Покинув монастырь, он поселился неподалёку в совсем уединённом месте, именуемом Охара-но бэссё, на Западном склоне горы Хиэй; там нашлась хижина, в которой когда-то обитали монахи с этой горы, а ныне запущенная и пустая; и там он проживал какое-то время с похвальным смирением. Однако ещё в бытность послушником он имел устрашающее обличье и отличался бешеным нравом, и потому люди его сторонились и никто его не навещал. Тогда он и эту хижину покинул и побрёл прочь, решивши для укрепления себя в вероучении совершить паломничество на Сикоку, где странствовал некогда великий Кободайси, распространитель Закона Будды. Сначала достиг он Кавадзири в провинции Сэтцу и полюбовался заросшим густыми тростниками заливом Нанива, прошёл через Хёгоно-симу и иные места, сел на судно в бухте Акаси, прославленной в песнях, и прибыл в провинцию Ава. Он поклонился горе Якэ и вершине Цуру, высочайшей на Сикоку, а затем обошёл с молитвами обитель Сидо в провинции Сануки, храм Суго в провинции Иё и храм Хата в провинции Тоса.

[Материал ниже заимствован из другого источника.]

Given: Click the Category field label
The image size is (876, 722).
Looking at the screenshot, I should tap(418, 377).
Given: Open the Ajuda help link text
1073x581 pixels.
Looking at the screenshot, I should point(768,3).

О пожаре на горе Священных Списков
В конце Муцуки, первого месяца года, обойдя весь Сикоку, Бэнкэй вернулся в земли Ава и переправился в провинцию Харима. Там он взошёл на гору Священных Списков Сёся, поклонился в храме Энкё изображению Сёку-сёнина и собрался было в обратный путь, но решил, раз уж он всё равно здесь, остаться на время летнего затворничества.
Время наступило, и со всех концов страны на гору Священных Списков стеклись паломники и истово предались усердным занятиям. Местные монахи собрались в кельях у наставников, а монахи из других земель вошли в молитвенные помещения. Подвижники же, прошедшие искус, затворились и начали свои летние бдения в храме бодхисатвы Кокудзо.

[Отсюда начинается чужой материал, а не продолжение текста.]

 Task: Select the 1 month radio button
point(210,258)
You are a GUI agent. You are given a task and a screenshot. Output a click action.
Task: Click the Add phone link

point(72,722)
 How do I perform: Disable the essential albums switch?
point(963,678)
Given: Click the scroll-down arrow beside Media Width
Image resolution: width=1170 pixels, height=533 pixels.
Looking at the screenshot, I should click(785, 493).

И вот, когда простые монахи, получивши указание, где им разместиться на лето, устремились в келью своего наставника, Бэнкэй с решимостью протолкался вперёд, остановился со злобным видом на пороге и свирепо осмотрелся. Наставник, заметив его, произнёс:
– Я не помню, чтобы этот монах был позавчера на нашей встрече или вчера в этой келье. Откуда ты, ученик?

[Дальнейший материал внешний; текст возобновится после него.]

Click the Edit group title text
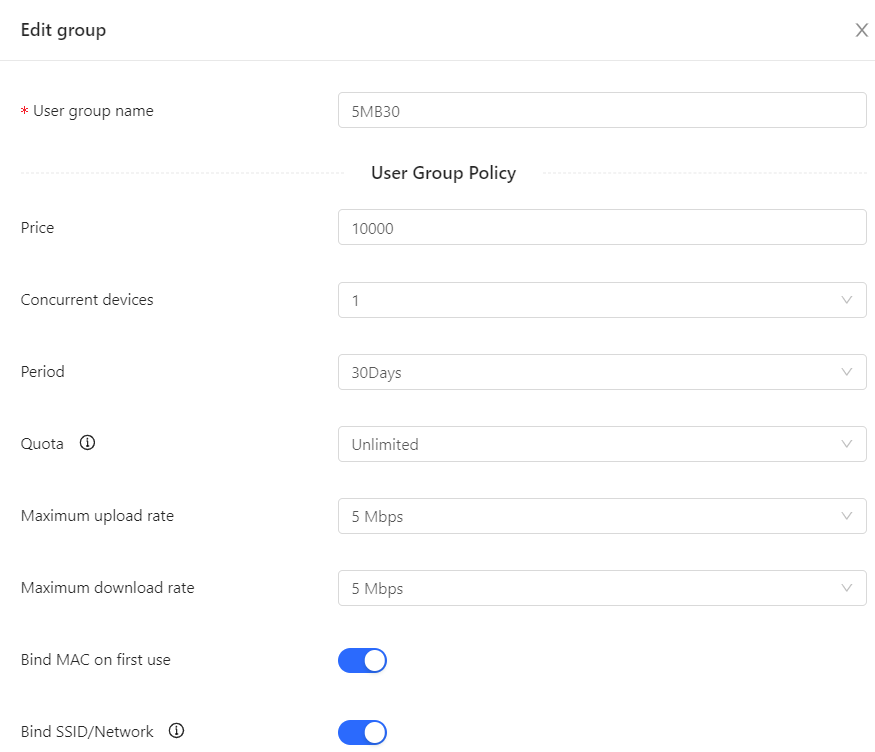Image resolution: width=875 pixels, height=752 pixels. point(63,30)
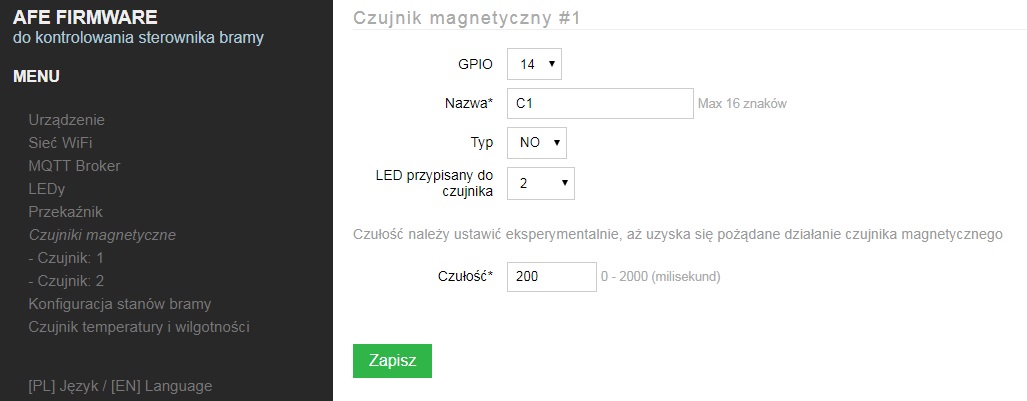
Task: Open the MQTT Broker menu entry
Action: coord(74,166)
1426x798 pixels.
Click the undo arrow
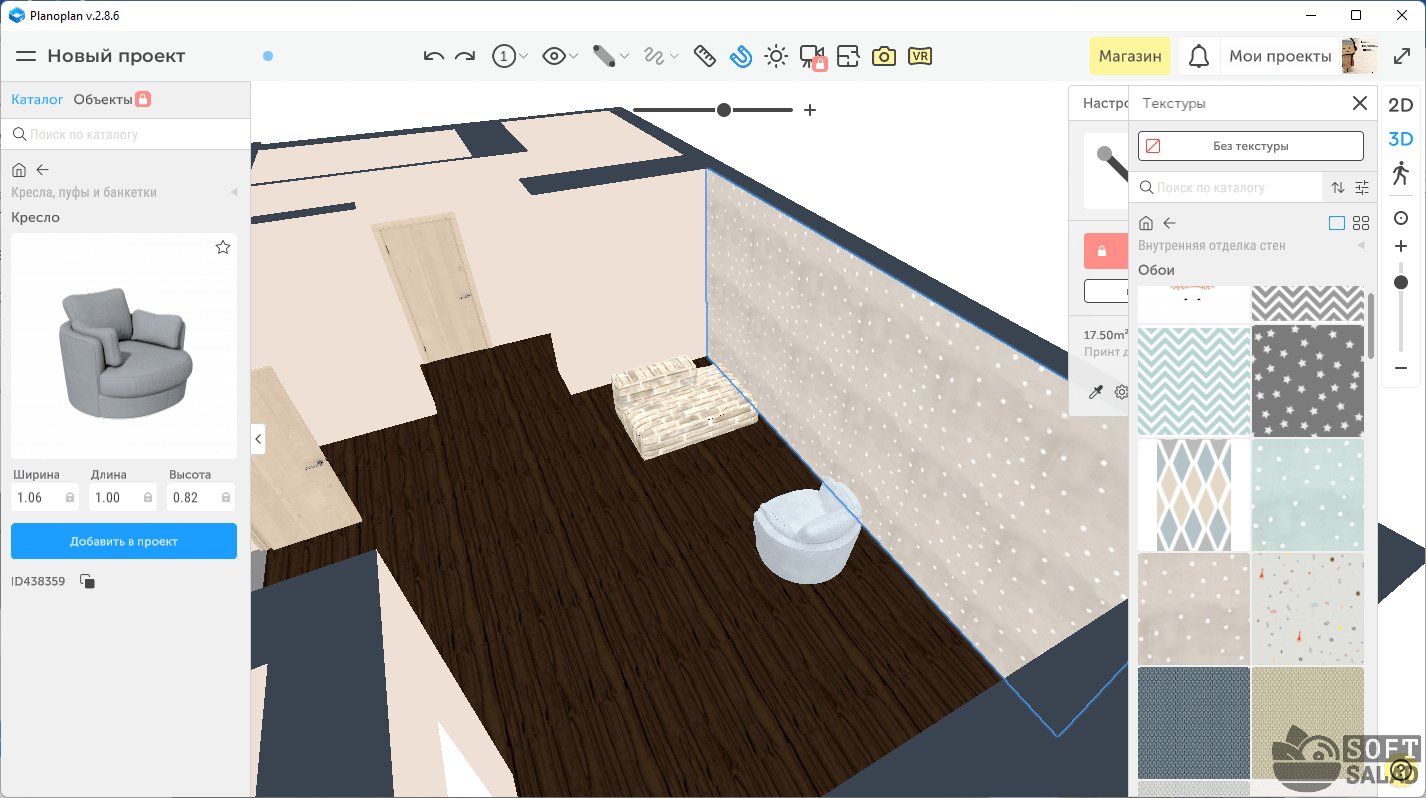(434, 56)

– С горы Хиэй, – ответствовал Бэнкэй.
– От кого?
– От Сакурамото.
– Ученик преподобного?
– Именно так.
– Из какого рода?
На это Бэнкэй заносчиво ответил:
– Сын настоятеля Главного Храма Кумано из рода верховного советника Дорю, потомка Амацукоянэ!
Ученики, явившиеся в келью раньше, все расположились на крайних местах. Бэнкэй огляделся и как человек основательный, большой силы и твёрдого духа, хотя и вошёл в затворничество впервые в жизни, однако уселся посередине и под неодобрительными взглядами братии выставил вперёд колени.
Всё лето он отдавался учению душой, с великим усердием и без перерывов. Братия отзывалась о нём с похвалой: «Он совсем не такой, каким был вначале. Должно быть, привык и освоился. Такой оказался тихий человек!» Но что было у Бэнкэя на сердце, разгадать никто не мог.